One fact was mentioned which set me thinking. The keys of the club-house
had been found lying on a table in the side hall of the Cumberland
mansion—the keys which I have already mentioned as missing from my
pocket. An alarming discovery which might have acted as a clew to the
suspicious I feared, if their presence there had not been explained by
the waitress who had cleared the table after dinner. Coming upon these
keys lying on the floor beside one of the chairs, she had carried them
out into the hall and laid them where they would be more readily seen.
She had not recognised the keys, but had taken it for granted that they
belonged to Mr. Ranelagh who had dined at the house that night.

They were my keys, and I have already related how I came to drop them on
the floor. Had they but stayed there! Adelaide, or was it Carmel, might
not have seen them and been led by some strange, if not tragic, purpose,
incomprehensible to us now and possibly never to find full explanation,
to enter the secret and forsaken spot where I later found them, the one
dead, the other fleeing in frenzy, but not in such a thoughtless frenzy
as to forget these keys or to fail to lock the club-house door behind
her. That she, on her return home, should have had sufficient presence of
mind to toss these keys down in the same place from which she or her
sister had taken them, argued well for her clear-headedness up to that
moment. The fever must have come on later—a fever which with my
knowledge of what had occurred at The Whispering Pines, seemed the only
natural outcome of the situation.

The next paragraph detailed a fact startling enough to rouse my deepest
interest. Zadok Brown, the Cumberlands' coachman, declared that Arthur's
cutter and what he called the grey mare had been out that night. They
were both in place when he returned to the stable towards early morning,
but the signs were unmistakable that both had been out in the snow since
he left the stable at about nine. He had locked the stable-door at that
time, but the key always hung in the kitchen where any one could get it.
This was on account of Arthur, who, if he wanted to go out late,
sometimes harnessed a horse himself. Zadok judged that he had done so
this night, though how the horse happened to be back and in her stall and
no Mr. Arthur in the house, it would take wiser heads than his to
explain. But he was sure the mare had been out.

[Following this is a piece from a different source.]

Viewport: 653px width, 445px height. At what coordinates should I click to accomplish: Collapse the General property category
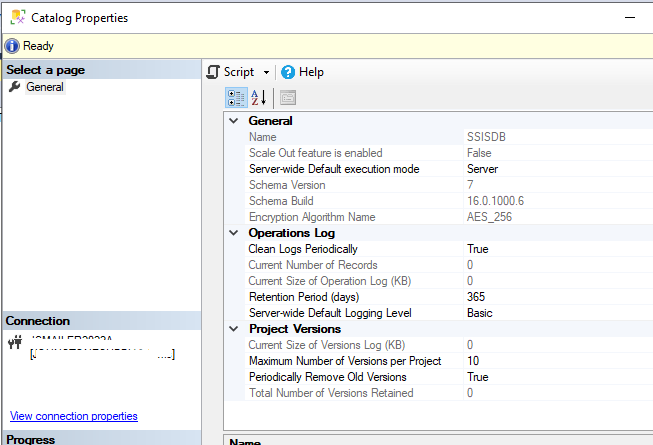click(x=234, y=121)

There was some comment made on this, because Arthur had denied using his
cutter that night. He declared instead that he had gone out on foot and
designated the coachman's tale as all bosh. "I was not the only one who
had a drop too much down-town," was the dogged assertion with which he
met all questions on this subject. "I wouldn't give a snap of my finger
for Zadok's opinion on any subject, after five hours of dancing and the
necessary drinks. There were no signs of the mare having been out when I
got home." As this was about noon the next day, his opinion on this point
could not be said to count for much.

As for myself, I felt inclined to believe that the mare had been out,
that one or both of the women had harnessed him and that it was by these
means they had reached The Whispering Pines. The night was too cold, a
storm too imminent, for them to have contemplated so long a walk on a
road so remote as that leading to the club-house. Arthur was athletic but
Adelaide was far from strong and never addicted to walking under the
most favourable conditions. Of all the mysteries surrounding her dead
presence in the club-house, the one which from the first had struck me as
the most inexplicable was the manner of her reaching there. Now I could
understand both that fact and how Carmel had succeeded in returning in
safety to her home. She had ridden both ways—a theory which likewise
explained how she came to wear a man's derby and possibly a man's
overcoat. With her skirts covered by a bear-skin she would present a very
fair figure of a man to any one who chanced to pass her. This was
desirable in her case. A man and woman driving at a late hour through the
city streets would attract little, if any, attention, while two women
might. Having no wish to attract attention, they had resorted to
subterfuge—or Carmel had; it was not like Adelaide to do so. She was
always perfectly open, both in manner and speech.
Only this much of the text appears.